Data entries
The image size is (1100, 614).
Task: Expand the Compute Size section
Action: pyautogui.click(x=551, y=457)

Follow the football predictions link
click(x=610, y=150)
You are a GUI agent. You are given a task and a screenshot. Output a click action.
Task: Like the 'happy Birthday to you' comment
* * *
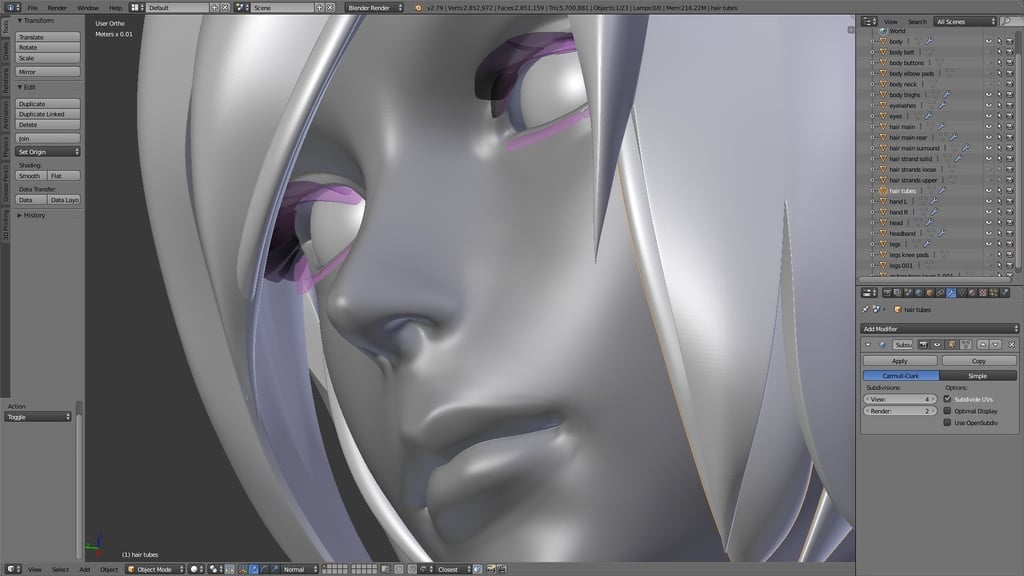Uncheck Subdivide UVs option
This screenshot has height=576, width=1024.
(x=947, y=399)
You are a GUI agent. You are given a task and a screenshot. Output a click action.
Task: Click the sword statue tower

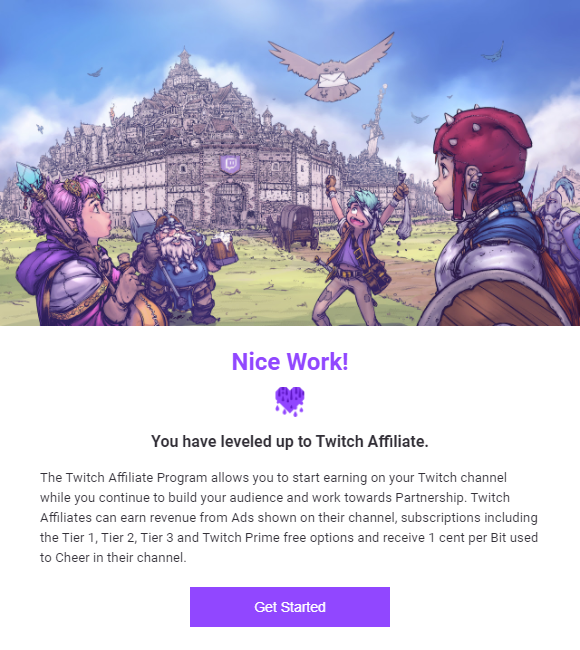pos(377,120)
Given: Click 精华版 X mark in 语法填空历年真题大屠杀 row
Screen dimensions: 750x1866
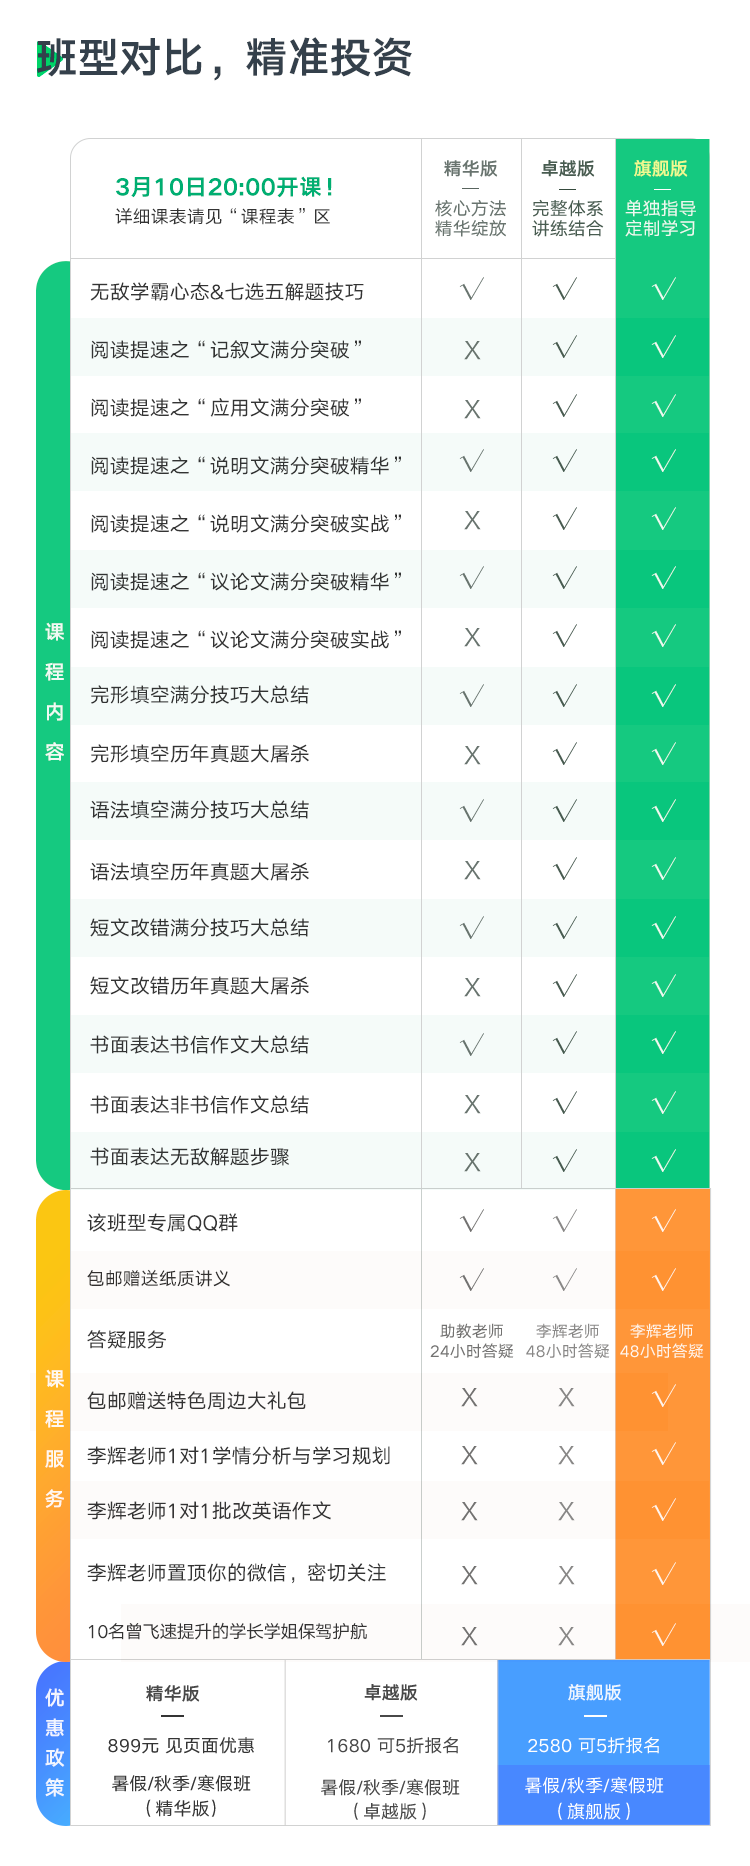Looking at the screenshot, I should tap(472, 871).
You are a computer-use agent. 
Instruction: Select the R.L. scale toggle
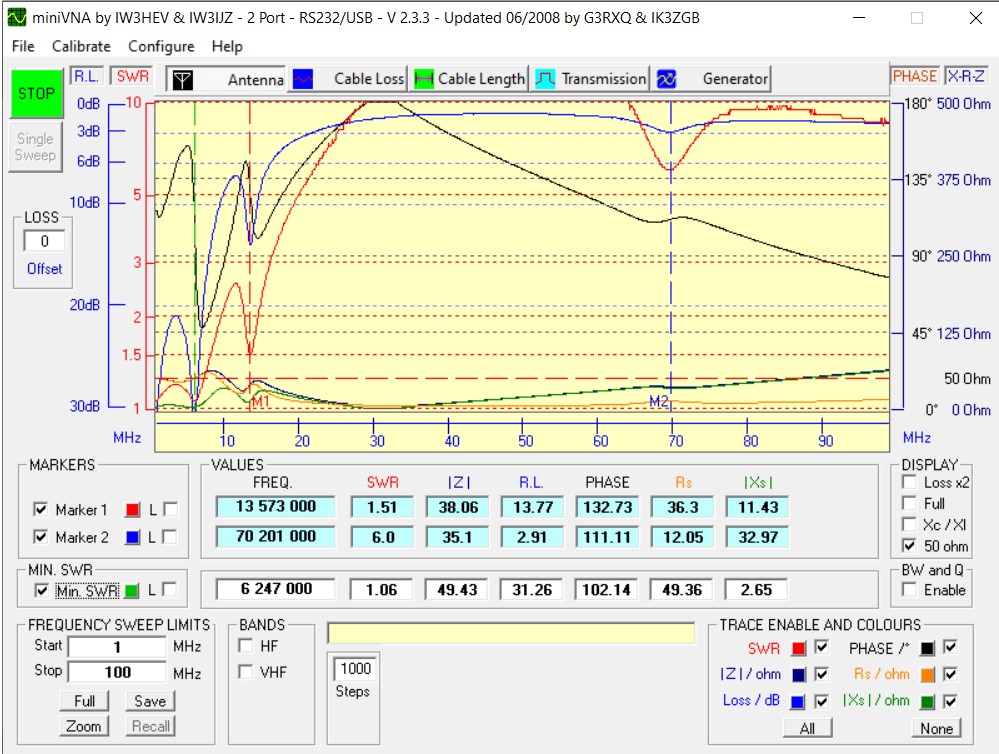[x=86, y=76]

▸ WHAT IS NEEDED: Leave out every line above except those from the line with "Follow the football predictions link" up to and including the line with "Task: Like the", and copy those exactly.

▸ REPLY TO THE EXERCISE:
Follow the football predictions link
click(x=610, y=150)
You are a GUI agent. You are given a task and a screenshot. Output a click action.
Task: Like the 'happy Birthday to you' comment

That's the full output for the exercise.